By Sudeshna Sarkar,IANS,
Kathmandu : Eight years after the assassination of Birendra, king of Nepal, and nine more family members in the tightly guarded royal palace in Kathmandu and a year after the formal abolition of monarchy, the Himalayan republic continues to be haunted by its royal ghosts.
On Monday, the nation will observe the eighth anniversary of the dark tragedy in which Birendra’s son Dipendra is said to have killed his parents, beloved sister and brother, and five more relatives before shooting himself in the aftermath of a rage stoked by a lethal cocktail of drugs and drinks.
However, neither the ebb and flow of time nor the verdict of an inquiry commission that Dipendra held the guns that caused the stunning massacre in the midst of a customary Friday family dinner, has been able to allay public fears and suspicions of a greater conspiracy.
Three different theories about the killings surfaced this year.
In February, when the Narayanhity palace, where the tragedy occurred June 1, 2001, was inaugurated as a national museum, the then prime minister Pushpa Kamal Dahal Prachanda indicated that he did not buy the inquiry report.
The Maoist chief promised that his government would conduct a fresh inquiry into the shootout and bring the true perpetrators to justice. However, less than three months after the pledge, his government lay in disarray and his party, which had swept the election last year, was forced to sit in opposition.
Soon after that, Nepal’s deposed crown prince Paras, who had been Dipendra’s cousin and confidant and was among the few people to survive the massacre, told a tabloid in Singapore city that it was indeed Dipendra who had pulled the trigger.
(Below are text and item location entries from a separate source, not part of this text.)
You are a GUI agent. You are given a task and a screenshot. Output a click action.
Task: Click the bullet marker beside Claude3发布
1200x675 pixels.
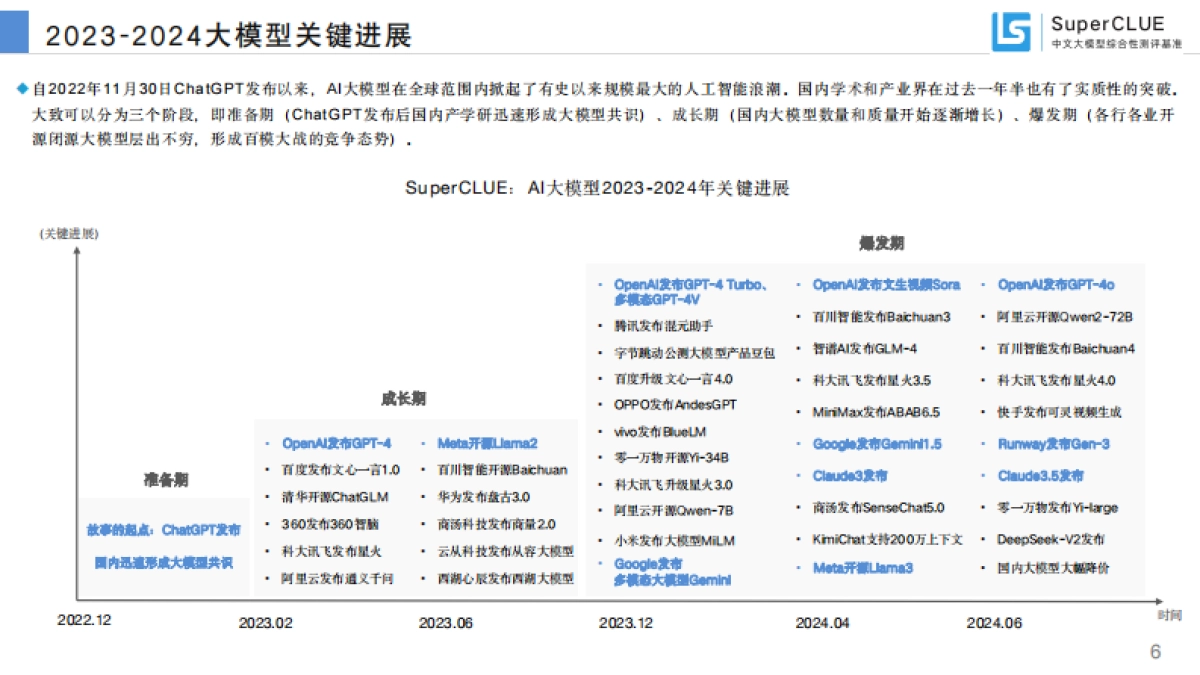(x=799, y=477)
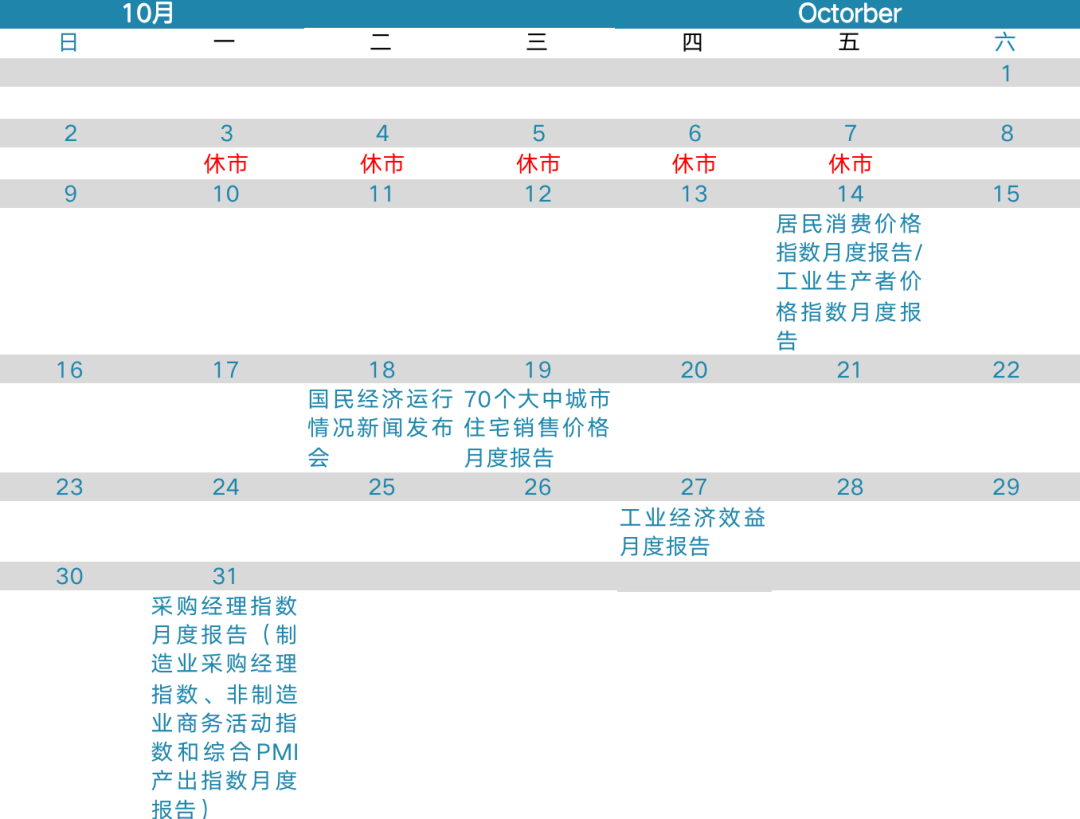
Task: Open the 工业经济效益月度报告 event
Action: [692, 532]
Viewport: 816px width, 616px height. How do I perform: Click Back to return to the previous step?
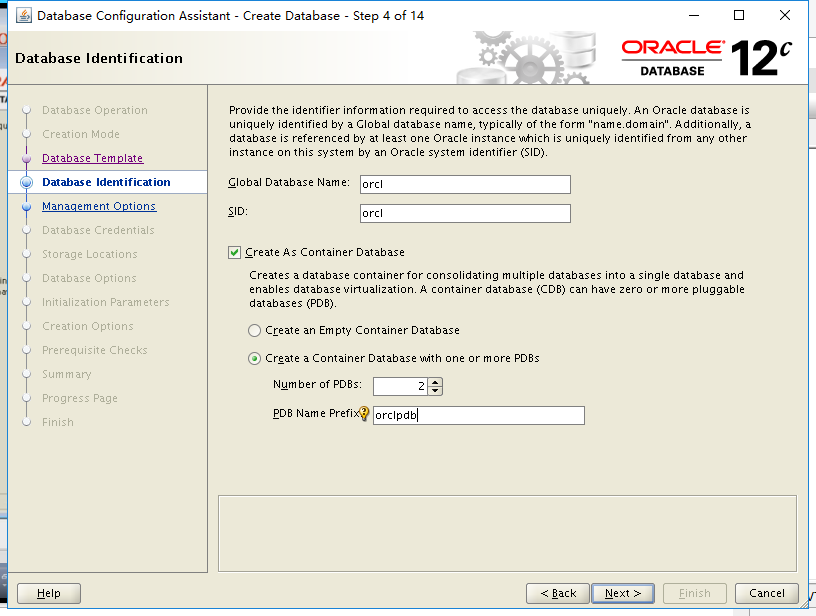coord(557,592)
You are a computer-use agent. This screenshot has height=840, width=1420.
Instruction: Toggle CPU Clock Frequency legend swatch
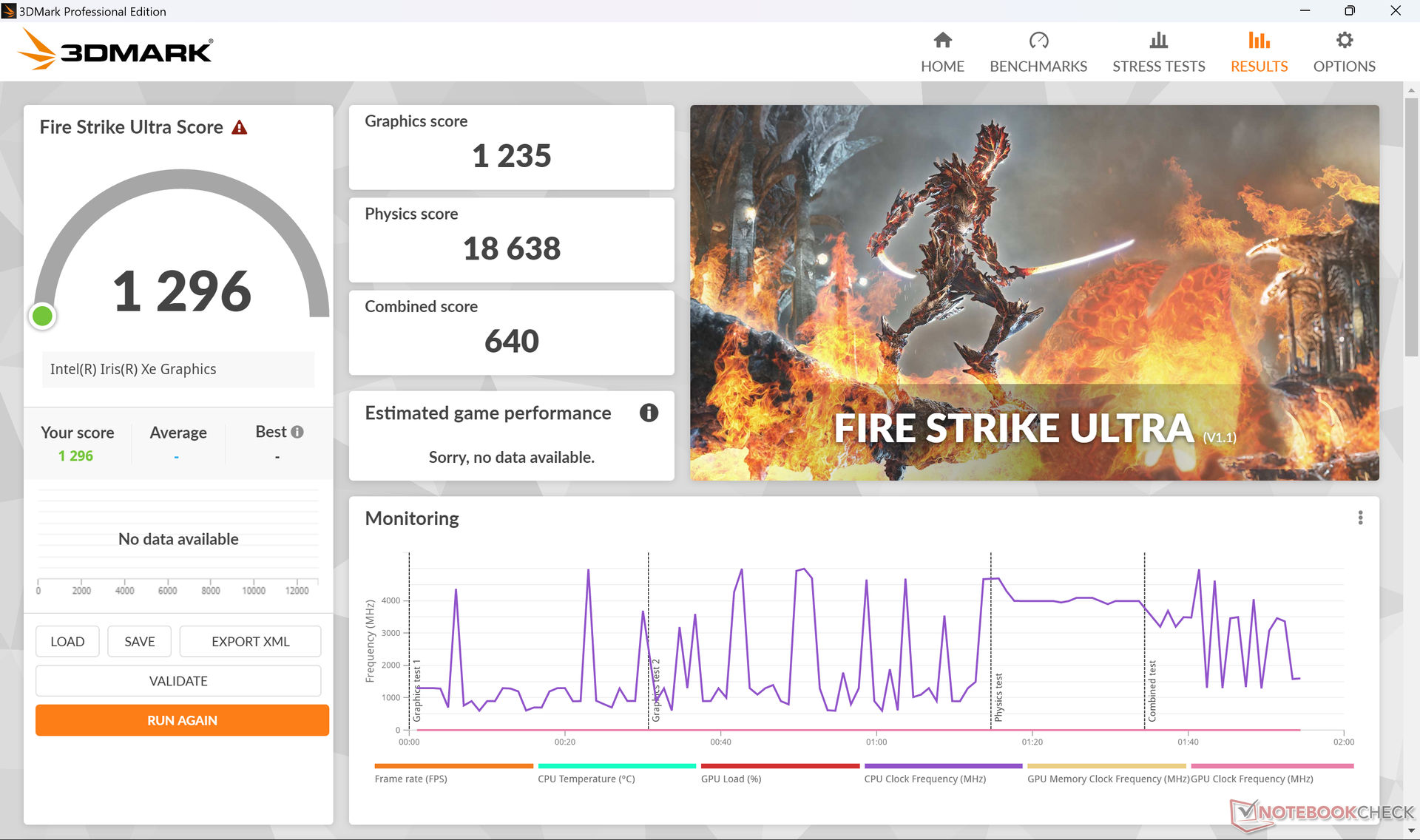pos(943,767)
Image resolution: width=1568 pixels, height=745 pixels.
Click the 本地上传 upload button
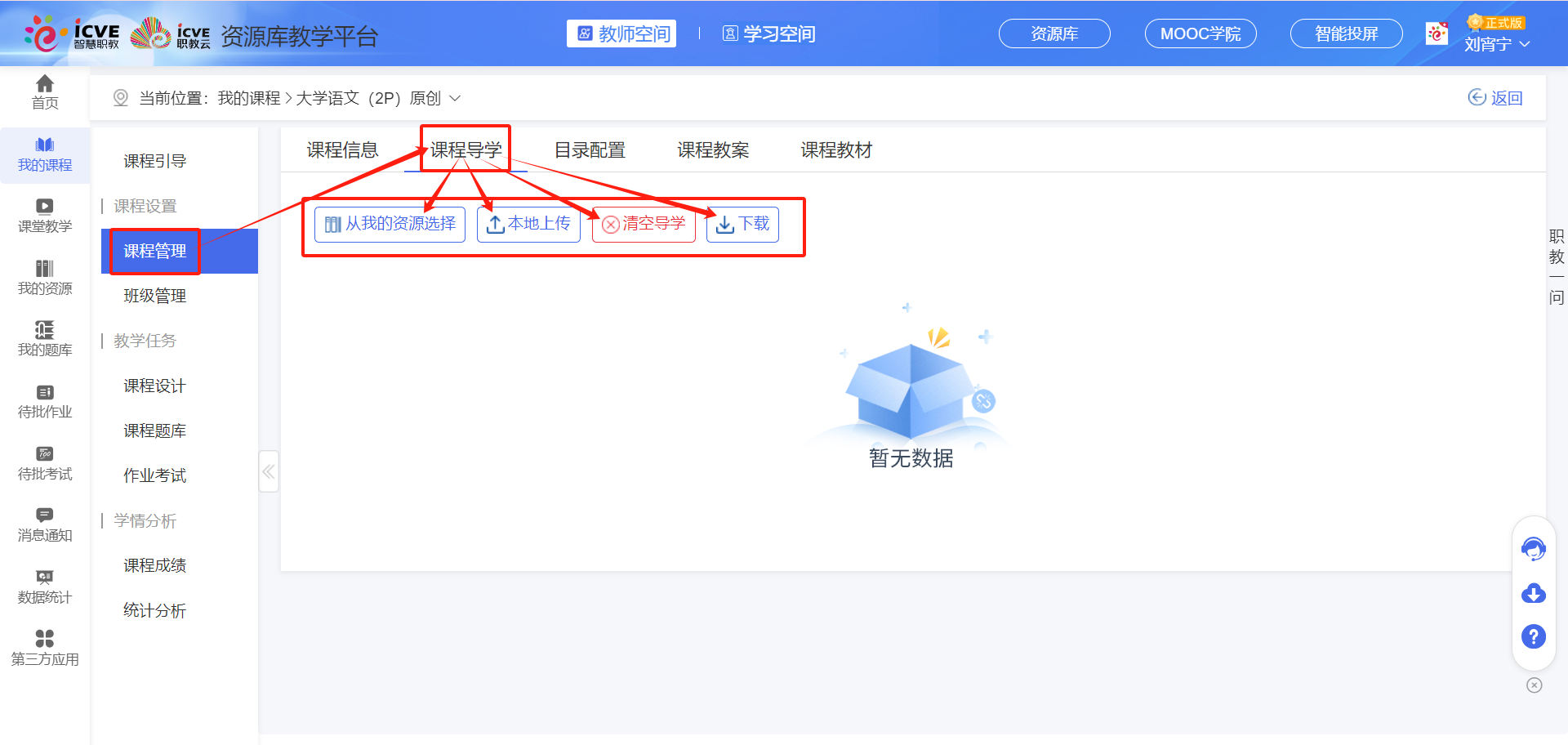point(528,223)
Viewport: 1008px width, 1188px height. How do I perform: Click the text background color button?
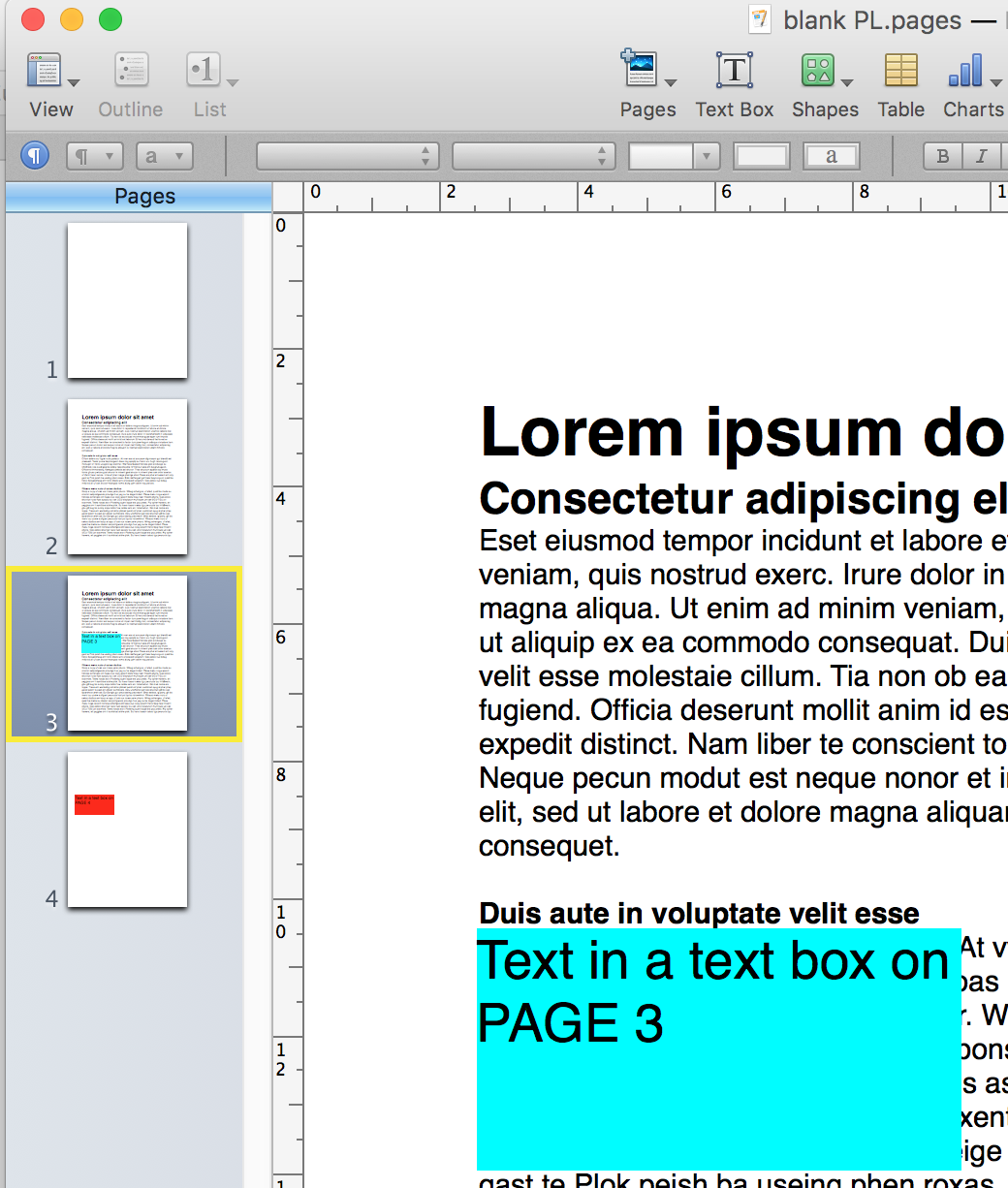[831, 156]
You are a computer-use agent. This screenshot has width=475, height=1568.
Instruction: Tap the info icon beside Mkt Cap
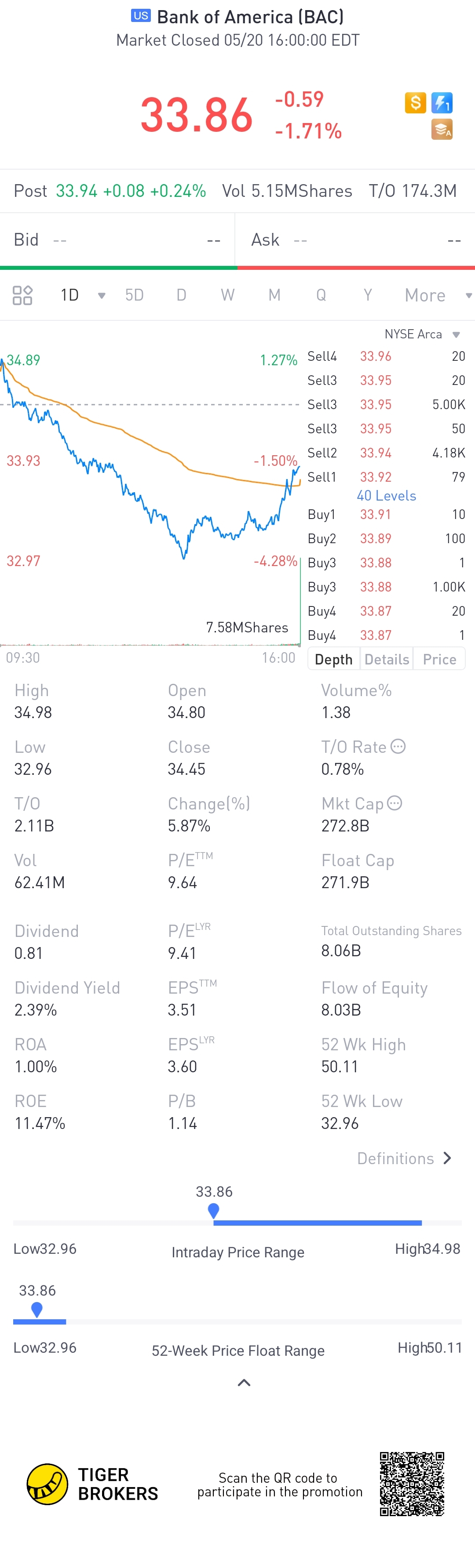point(395,803)
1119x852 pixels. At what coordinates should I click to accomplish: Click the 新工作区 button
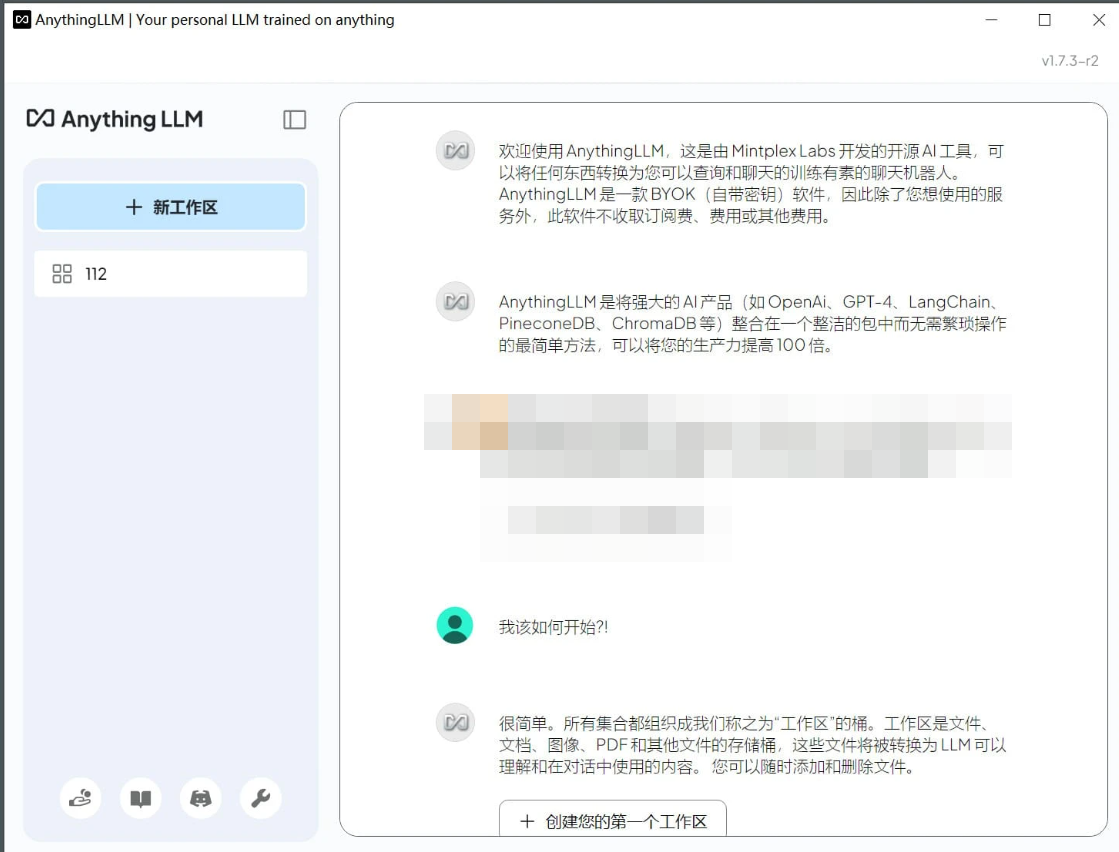170,207
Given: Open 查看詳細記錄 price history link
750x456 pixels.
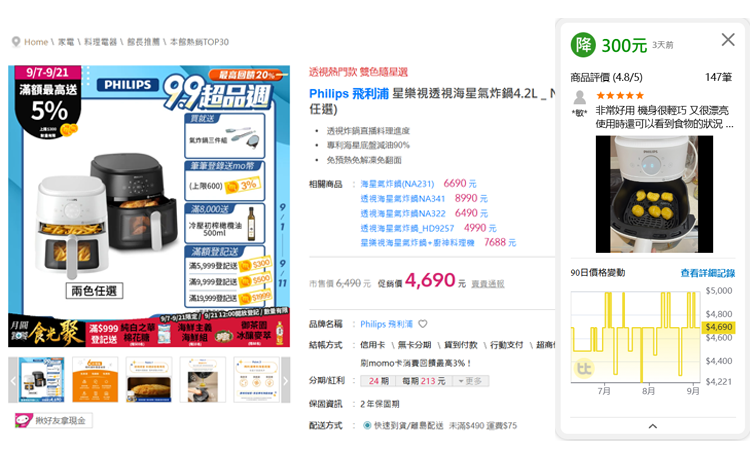Looking at the screenshot, I should pyautogui.click(x=707, y=273).
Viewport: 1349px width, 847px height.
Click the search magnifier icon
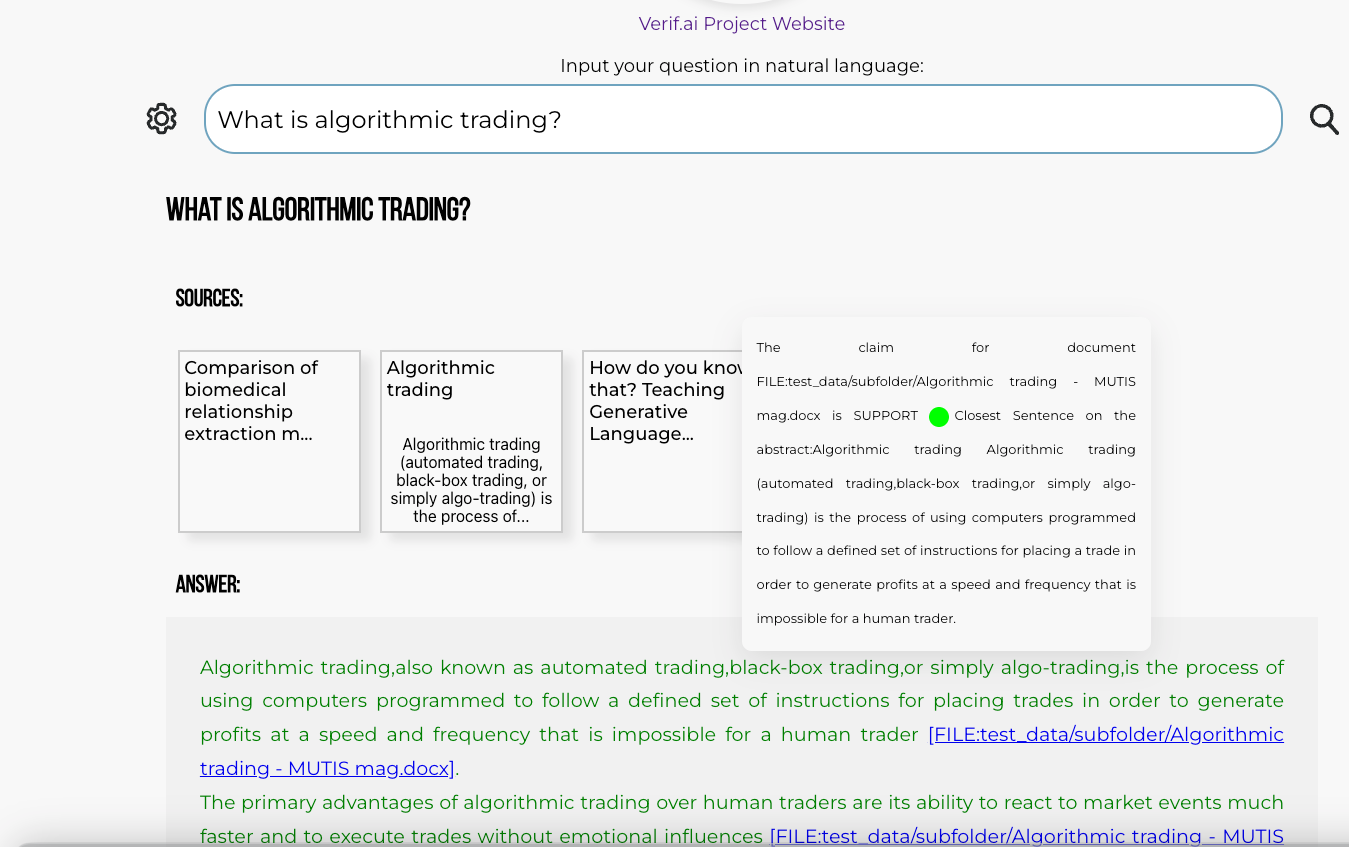point(1324,119)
Paras said his cousin had been driven by a combination of motives: lust for power, money and love. His parents had prevented him from marrying the woman he loved and his father pipped his ambition both to be an absolute king and to make a fortune out of a gun sale to the national army.
On Sunday, the eve of the anniversary of the carnage that began the unravelling of Nepal’s once revered royal dynasty, a magazine came out with another account.
The Nepal weekly quoted a former palace aide as saying that two aide de camps had rushed to the billiards hall where the killings took place. On seeing Dipendra shoot his father, one tried to gun him down but the second pushed the intervening hand away, saving the rampaging crown prince’s life.
The report is questioning the inquiry, saying that the tale about the two ADCs is not present in the depositions. It also says that Birendra’s stepmother Ratna, who had also attended the dinner but retired early, should have been questioned but was not.
Though only a credible new inquiry can lay all doubts to rest, with the fall of the Maoist government this month it is doubtful if the new – and already beleaguered -government of Prime Minister Madhav Kumar Nepal would commission a fresh inquiry and dare stir up a hornets’ nest.